Julie H.
Yelp
You know where your coffee comes from, right?
I'm not talking about the supermarket, the office coffee pot, or even the freeze dried tin you have stashed in the back of your freezer.
Short of hopping a plane to another continent a visit to your local roaster is the next best thing to answering the question of where your coffee comes from. Baristas are fine, but even the best barista can't turn bad coffee beans into good. After the coffee farmer, the roaster is arguably the most important player in the cup of coffee I find myself sipping morning, noon, and night.
With that in mind I found myself in Durham at 10am on Friday, joining one of Counter Culture Coffee's regular coffee cuppings.
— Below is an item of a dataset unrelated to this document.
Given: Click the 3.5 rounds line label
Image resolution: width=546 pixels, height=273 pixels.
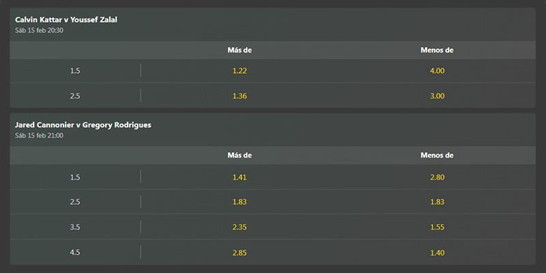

Any place you can find a Counter Culture training center, you'll find coffee enthusiasts sniffing, slurping, and discussing a selection of coffees on Friday morning. After comparing notes with CCC staff and local Durhamites we were lucky to be taken on a tour of the roastery itself.
Housed in a non-descript warehouse in the Research Triangle area of Durham, Counter Culture Coffee receives, roasts, packages, and ships tons of my favorite coffees every year. Three main roasters - of sizes that would strike fear into Hansel and Gretel - occupy the back wall, emanating sauna-like amounts of heat. Trash barrels of coffees - labelled and color-coded to indicate which coffee is which - are unloaded and funnelled into the roaster, heated to a specific "profile" unique to each coffee and how it's supposed to taste, poured out onto cooling tables and then sucked back up and dumped back into another trash barrel, ready for packaging. The amount of detail that goes into roasting each batch of coffee is staggering, and spending just a short amount of time in the presence of the roasters and staff of Counter Culture is learning that there's a LOT of knowledge to be had on the topic of coffee. And I've only just scratched the surface!
After visiting CCC and seeing first-hand the process of turning a whitish-green bean into a chocolate colored bean with a fragrant coffee scent I have a new appreciation for the bag of beans gracing my countertop and the source of my daily cappuccinos. Even if you are more of a passive coffee-drinker a visit to Counter Culture is worth your while. Stop by on a Friday morning for a cupping and stay for the tour. You'll never look at a bag of beans the same again.